À medida que eventos climáticos extremos impactam as cidades brasileiras com mais frequência e intensidade, governantes municipais têm se visto diante do desafio urgente de adaptar as cidades. Em outros países, esse desafio é parte da agenda urbana há séculos.

É o caso da Holanda. Com 26% do território abaixo do nível do mar e 60% com risco de inundação, a população se organizou em “conselhos da água” que foram as primeiras instituições democráticas do país. A gestão hídrica e a adaptação climática são vistas como agendas de estado, e o poder público incorpora infraestruturas tradicionais e soluções baseadas na natureza (SBN) como ações complementares, e não antagônicas, no planejamento para resiliência.

Para conhecer essa realidade, a Frente Nacional de Prefeitas e Prefeitos (FNP) e o WRI Brasil realizaram uma missão com lideranças municipais brasileiras por cinco cidades holandesas. Parte da agenda da Comissão Permanente da FNP de Adaptação Urbana e Prevenção de Desastres (CASD), a missão percorreu, com financiamento do Instituto Itaúsa, os municípios de Haia, Amsterdã, Roterdã, Delft e Nimega (Nijmegen), com o objetivo de fortalecer lideranças locais para criar estratégias de resiliência focadas nas pessoas.

Mais de 25 participantes, incluindo prefeitas e prefeitos, vices, secretárias e secretários municipais de Boa Vista (RR), Igarassu (PE), João Pessoa (PB), Juiz de Fora (MG), Niterói (RJ), Poá (SP) e Santa Bárbara do Tugúrio (MG), conheceram as soluções de planejamento, gestão, governança, parcerias e implementação técnica de projetos que fazem da Holanda uma referência em adaptação climática. A seguir, compartilhamos algumas dessas boas práticas.

Governança integrada

A realidade geográfica da Holanda exige planejamento a longo prazo e governança integrada entre as autoridades de água, governo federal e governos locais. Em Haia, a comitiva visitou a Associação de Municípios Holandeses, onde conheceu o histórico da governança hídrica nos Países Baixos e como se organizam os municípios.

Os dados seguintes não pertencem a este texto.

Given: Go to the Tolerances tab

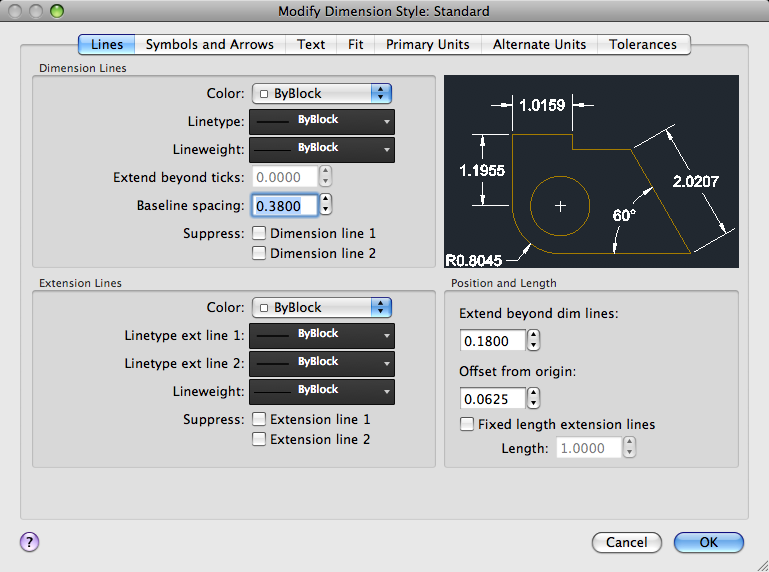Looking at the screenshot, I should point(643,44).
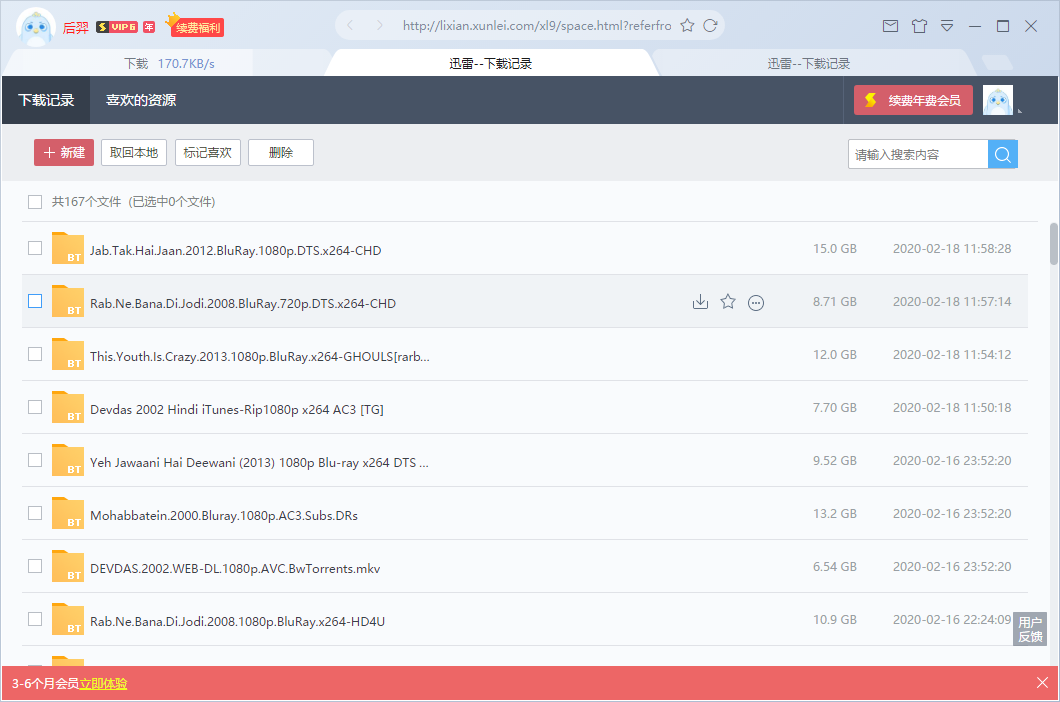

A governança hídrica do país inclui “autoridades da água” — entidades responsáveis pela gestão, monitoramento e regulação dos recursos hídricos. Eleitas a cada quatro anos, as autoridades foram a primeira forma democrática de governo da Holanda. Esse histórico e estrutura foi apresentado à comitiva na Waternet, uma das nove companhias de água do país, por representantes da Autoridade de Água da região de Amsterdã e da Associação das Autoridades Regionais de Água nos Países Baixos.

Soluções baseadas na natureza

Se há dicotomia entre infraestrutura cinza e infraestrutura verde-azul, a Holanda é uma exemplar exceção. Sistemas de diques convivem com parques alagáveis, em uma mostra de como engenharia e natureza são componentes valiosos, necessários e complementares no desafio da adaptação.

Em Amsterdã, a missão conheceu a estratégia que “esverdeou” a cidade integrando ações de planejamento urbano, meio ambiente e mobilidade. O código de obras municipal prevê que todo projeto de impermeabilização do solo precisa compensar com 15% da área para espaços verdes dentro do perímetro da cidade. Hoje, metade da cidade é de áreas verdes. A missão visitou SBN como jardins filtrantes que aproveitam as áreas de trilhos de trem, e jardins que armazenam água da chuva e servem como telhado verde sobre bicicletários subterrâneos.

Em Roterdã, a comitiva se reuniu na sede do Centro Global em Adaptação (GCA), localizada no maior escritório flutuante do mundo. A organização internacional apoia soluções de adaptação ao redor do mundo. Na sede da CGA, a comitiva conheceu estratégias e exemplos de projetos na área de infraestrutura, dados e SBN.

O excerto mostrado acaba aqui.